Solana is a high-throughput smart-contract platform that often exhibits intraday volatility; 15-minute markets capture immediate reactions to trades, on-chain transactions, and news. Traders and automated strategies routinely use sub-hour windows to profit from microstructure moves, making these markets useful for measuring near-instant sentiment and liquidity.
Market prices on the platform represent the collective trading view of whether SOL will be up or down across the designated 15-minute window and will change as new information and trades arrive.
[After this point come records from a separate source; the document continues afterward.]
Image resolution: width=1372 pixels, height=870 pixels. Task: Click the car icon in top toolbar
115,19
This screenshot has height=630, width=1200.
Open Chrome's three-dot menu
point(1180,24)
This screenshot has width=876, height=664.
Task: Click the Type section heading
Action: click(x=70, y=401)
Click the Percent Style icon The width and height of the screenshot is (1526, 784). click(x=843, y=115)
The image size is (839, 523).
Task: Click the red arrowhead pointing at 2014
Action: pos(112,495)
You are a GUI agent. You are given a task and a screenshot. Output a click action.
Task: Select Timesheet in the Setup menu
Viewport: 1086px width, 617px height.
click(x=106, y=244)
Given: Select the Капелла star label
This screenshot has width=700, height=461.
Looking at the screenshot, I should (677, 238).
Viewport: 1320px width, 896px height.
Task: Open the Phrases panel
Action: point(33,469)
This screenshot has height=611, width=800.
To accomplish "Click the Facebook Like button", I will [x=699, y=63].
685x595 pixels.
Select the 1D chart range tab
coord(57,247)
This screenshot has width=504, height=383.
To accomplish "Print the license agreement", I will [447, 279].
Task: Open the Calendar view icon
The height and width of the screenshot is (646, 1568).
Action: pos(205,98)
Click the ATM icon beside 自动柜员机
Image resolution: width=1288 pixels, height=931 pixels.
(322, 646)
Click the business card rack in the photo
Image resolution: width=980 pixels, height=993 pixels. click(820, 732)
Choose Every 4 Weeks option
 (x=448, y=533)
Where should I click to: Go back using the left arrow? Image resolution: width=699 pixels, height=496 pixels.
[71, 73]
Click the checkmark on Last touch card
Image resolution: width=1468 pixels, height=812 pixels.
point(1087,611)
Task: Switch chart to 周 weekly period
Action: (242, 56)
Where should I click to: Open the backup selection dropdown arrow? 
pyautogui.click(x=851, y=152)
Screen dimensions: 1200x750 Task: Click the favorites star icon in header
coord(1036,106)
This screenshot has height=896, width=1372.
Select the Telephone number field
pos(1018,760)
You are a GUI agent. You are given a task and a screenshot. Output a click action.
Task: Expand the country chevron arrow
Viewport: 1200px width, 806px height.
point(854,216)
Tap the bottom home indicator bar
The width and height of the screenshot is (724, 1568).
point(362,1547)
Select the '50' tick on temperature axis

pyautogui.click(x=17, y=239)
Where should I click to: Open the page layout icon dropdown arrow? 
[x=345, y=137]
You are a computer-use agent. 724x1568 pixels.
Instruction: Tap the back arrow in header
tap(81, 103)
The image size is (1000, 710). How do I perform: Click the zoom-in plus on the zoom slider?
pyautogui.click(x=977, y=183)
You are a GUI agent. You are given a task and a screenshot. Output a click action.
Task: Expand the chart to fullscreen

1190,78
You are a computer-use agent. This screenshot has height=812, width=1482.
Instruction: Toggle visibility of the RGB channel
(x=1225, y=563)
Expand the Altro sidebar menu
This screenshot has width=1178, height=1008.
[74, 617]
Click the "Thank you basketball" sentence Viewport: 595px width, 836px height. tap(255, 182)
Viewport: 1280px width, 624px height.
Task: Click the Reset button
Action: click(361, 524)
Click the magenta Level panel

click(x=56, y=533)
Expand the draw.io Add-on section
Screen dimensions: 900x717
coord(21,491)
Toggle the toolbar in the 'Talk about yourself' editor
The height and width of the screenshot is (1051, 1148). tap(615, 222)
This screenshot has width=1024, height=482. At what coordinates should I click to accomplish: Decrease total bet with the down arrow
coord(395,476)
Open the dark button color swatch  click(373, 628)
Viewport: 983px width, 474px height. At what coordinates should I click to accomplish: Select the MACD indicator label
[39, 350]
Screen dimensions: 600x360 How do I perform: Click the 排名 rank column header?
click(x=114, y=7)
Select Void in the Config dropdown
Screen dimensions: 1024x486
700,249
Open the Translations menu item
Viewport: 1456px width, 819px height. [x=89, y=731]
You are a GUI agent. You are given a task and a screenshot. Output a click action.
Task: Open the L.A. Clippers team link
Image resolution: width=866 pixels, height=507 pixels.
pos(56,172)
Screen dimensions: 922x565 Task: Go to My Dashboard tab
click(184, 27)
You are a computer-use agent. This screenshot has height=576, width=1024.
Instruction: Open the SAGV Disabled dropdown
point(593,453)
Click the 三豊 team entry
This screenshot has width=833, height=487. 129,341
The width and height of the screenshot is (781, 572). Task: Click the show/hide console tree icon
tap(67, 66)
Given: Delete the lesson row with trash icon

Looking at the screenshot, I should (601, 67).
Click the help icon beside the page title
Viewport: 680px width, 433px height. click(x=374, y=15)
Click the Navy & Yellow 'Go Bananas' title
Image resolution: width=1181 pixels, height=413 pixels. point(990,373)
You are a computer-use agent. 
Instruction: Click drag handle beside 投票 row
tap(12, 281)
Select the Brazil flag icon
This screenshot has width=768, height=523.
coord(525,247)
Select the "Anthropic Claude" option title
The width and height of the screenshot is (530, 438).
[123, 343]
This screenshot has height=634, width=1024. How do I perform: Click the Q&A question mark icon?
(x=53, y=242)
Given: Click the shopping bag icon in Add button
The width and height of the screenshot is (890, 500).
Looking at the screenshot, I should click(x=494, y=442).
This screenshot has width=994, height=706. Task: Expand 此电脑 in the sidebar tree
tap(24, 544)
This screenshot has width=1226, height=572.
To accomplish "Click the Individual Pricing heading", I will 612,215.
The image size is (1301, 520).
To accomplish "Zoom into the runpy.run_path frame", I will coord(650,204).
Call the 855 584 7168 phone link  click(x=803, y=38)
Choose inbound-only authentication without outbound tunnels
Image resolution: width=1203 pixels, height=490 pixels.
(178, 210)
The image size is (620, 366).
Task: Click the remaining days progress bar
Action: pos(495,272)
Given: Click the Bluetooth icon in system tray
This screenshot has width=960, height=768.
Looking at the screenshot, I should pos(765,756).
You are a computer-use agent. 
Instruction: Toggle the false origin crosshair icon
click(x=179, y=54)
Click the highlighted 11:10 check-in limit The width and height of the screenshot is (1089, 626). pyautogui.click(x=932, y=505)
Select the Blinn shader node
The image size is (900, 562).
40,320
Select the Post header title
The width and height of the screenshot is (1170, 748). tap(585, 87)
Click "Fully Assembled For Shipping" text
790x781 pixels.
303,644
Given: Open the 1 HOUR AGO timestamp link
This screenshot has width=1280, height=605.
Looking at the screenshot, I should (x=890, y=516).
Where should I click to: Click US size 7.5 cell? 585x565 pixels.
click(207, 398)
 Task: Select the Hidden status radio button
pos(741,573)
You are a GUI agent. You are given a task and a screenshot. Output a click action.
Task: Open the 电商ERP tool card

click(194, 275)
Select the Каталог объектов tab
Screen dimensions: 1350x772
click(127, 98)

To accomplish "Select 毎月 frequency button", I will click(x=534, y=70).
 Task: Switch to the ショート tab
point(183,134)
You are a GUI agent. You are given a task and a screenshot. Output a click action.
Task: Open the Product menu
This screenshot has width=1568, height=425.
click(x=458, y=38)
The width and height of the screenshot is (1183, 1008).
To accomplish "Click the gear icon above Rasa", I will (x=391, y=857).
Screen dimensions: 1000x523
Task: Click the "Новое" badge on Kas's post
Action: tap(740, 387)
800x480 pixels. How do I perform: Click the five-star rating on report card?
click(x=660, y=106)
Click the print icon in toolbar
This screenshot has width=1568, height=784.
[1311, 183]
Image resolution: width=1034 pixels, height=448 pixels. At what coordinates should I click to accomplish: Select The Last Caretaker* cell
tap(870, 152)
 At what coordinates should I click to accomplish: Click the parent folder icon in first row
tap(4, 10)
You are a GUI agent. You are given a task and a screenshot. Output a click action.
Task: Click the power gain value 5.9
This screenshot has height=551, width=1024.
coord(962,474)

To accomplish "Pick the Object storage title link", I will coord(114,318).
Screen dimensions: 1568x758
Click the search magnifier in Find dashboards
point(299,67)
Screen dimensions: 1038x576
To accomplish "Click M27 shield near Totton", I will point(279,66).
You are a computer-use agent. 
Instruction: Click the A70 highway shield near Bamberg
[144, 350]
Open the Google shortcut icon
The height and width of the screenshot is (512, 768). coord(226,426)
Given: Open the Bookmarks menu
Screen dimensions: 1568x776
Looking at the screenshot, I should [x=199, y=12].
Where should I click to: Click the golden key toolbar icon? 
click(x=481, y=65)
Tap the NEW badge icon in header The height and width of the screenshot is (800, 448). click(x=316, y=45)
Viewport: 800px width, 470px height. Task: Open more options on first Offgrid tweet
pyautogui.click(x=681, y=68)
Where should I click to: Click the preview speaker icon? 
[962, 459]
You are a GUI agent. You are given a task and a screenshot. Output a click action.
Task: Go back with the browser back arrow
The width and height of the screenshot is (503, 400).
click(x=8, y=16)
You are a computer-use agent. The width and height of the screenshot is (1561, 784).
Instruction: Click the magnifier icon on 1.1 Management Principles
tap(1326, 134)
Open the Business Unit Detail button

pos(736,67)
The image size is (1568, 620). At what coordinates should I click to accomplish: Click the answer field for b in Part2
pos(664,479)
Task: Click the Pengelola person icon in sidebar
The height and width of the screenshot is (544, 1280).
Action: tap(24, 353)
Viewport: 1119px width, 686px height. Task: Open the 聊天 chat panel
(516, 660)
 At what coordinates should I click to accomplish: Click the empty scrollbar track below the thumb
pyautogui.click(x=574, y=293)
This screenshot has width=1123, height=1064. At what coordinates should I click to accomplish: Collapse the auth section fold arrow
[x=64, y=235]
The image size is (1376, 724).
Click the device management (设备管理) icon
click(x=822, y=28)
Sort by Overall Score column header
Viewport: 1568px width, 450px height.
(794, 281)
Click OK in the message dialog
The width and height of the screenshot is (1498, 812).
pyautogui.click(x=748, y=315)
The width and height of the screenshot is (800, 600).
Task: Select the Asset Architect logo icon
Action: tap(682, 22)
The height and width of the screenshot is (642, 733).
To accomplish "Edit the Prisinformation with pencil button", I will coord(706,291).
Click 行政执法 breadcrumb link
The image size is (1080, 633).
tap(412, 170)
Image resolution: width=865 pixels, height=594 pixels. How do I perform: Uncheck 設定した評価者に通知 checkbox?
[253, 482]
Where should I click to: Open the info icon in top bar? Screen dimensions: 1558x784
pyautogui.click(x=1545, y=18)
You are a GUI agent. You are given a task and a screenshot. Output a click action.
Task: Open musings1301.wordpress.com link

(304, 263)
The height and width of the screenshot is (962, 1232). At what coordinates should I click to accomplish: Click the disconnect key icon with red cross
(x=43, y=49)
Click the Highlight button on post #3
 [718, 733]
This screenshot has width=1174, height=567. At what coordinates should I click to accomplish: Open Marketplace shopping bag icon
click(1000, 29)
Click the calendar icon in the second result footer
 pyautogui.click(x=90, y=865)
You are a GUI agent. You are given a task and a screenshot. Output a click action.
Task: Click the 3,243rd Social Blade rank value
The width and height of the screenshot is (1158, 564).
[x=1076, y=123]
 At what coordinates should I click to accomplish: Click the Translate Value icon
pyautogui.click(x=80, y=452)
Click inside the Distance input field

Treat the quoted market price as a live signal, not a guarantee — it reflects current supply and demand among participants.
The outcome is determined by comparing the market's defined reference price at the start and end of the specified 15-minute interval according to the platform's settlement rules; consult the event’s official rule text to see the exact price source and time-stamps used.
The event page or market terms should list the precise start timestamp for the 15-minute window; if the market close is listed as TBD, check the platform for updates or scheduled start times and use the platform clock to confirm when trading will stop for that interval.
Settlement typically relies on the price feed specified in the event rules — for example, a particular exchange, an aggregated index, or a time-weighted average; if the feed isn’t shown on the event page, review the platform’s documentation or contact support for the authoritative source.
Short windows are most sensitive to big on-chain transactions (large transfers or exchange deposits), sudden liquidity gaps on major venues, breaking news or social-media posts about the network, and concentrated algorithmic trading activity.
Use the market price as a real-time indicator of other participants’ expectations and as a measure of available liquidity; because 15-minute outcomes can flip quickly, combine market prices with order-book checks, news monitoring, and awareness of possible slippage before placing trades.